Also on the recruiting front is Blaine, who after a few lengthy talks with Kurt comes to the conclusion they should spent their senior year at the same school and transfers to the plainclothes public high school from Dalton. I think I speak for all of us when I say that more Blaine is Kurt’s life, means more Blaine in our lives, and if his Tom Jones performance is any indication, this is going to be a very good thing, minus the outlandish ending in which Quinn’s cigarette lights the piano on fire – though there was likely some help from Santana, who’s been recruited for Sue’s evil bidding. 

- Advertisement -

“You have no right to disturb this learning environment by playing your national anthem on your jangly Liberace piano.” -Sue

Oh and then we have Sue. She’s running for a special election after Lima’s congressman suddenly died, but she’s losing. Her plan is to find something people hate and when a teacher supports her tirade against the glee club, she lands on a crusade against arts programs in schools. Oh brother, I’m sensing another after school special about the arts in schools in our future. (We agree with you, Ryan Murphy. That’s why we’re watching, try not to beat us over the head with your message.)

What this does mean is the return of Sue’s Corner with promises she’ll abolish arts programs and a crass reference to Angels in America. Of course this riles Will, who’s already on edge because Emma still won’t sleep with him (maybe he should lay off the references to his lower appendage and its tendency to “wake up” in the morning). He feels the need to “glitter bomb” Sue with a flip cam and while Emma is turned on, I’m having trouble seeing how this will help his cause. And I’m right, because it actually helps Sue gain traction in her campaign.

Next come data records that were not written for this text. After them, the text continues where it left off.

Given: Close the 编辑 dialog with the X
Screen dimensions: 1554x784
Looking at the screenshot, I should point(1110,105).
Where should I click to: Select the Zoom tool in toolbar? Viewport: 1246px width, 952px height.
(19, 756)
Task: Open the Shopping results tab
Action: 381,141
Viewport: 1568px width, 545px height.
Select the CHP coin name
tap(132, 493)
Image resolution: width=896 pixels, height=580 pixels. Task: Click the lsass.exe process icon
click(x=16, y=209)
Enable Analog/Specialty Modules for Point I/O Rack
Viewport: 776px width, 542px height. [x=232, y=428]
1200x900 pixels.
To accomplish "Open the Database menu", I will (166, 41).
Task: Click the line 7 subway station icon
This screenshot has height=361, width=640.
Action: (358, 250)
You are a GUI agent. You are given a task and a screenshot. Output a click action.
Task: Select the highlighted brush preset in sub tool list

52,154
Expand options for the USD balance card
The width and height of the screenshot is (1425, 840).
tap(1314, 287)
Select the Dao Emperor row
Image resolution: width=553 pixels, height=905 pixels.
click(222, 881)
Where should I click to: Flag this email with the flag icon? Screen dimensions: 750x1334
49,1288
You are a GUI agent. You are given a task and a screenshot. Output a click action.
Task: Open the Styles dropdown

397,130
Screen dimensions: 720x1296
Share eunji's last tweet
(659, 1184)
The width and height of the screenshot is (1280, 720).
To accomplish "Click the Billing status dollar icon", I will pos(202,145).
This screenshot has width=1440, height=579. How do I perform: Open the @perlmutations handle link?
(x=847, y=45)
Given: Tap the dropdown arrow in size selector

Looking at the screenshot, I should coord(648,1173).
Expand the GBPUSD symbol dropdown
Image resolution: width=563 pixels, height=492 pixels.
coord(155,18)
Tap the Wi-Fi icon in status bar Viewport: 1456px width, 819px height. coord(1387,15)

At the same time, because she put that stick back up where the sun don’t shine this year (apparently) she’s on the Glee-specific warpath again, enlisting Becky and Santana as a double agent to help her. I know this is what we asked for, but I can’t help but feel we’re trudging over old territory here. That’s why when Schue finally kicks Santana out for helping set fire to the piano, I breathed a sigh of relief. We may not be walking down the same road all over again.

After Rachel announces her plan for starring in their production of West Side Story (no, Brittany, not the one with the cats) and Kurt announces his bid for Student Council president, Tina, who only ever gets lines that should be fed to a seven year old these days (seriously, give the girl something substantial to say) perpetuates the rejected purple pianos are like the glee kids notion yet again as set up for the club’s final number: “You Can’t Stop The Beat.”

I could do without the dramatic intro from Rachel, but this is just about the perfect episode ender for the beginning of this new season, complete with a reference to the series’ pilot with Quinn watching from the back of the auditorium. Complaints aside, I’m still excited to see what the rest of the season has in store for us.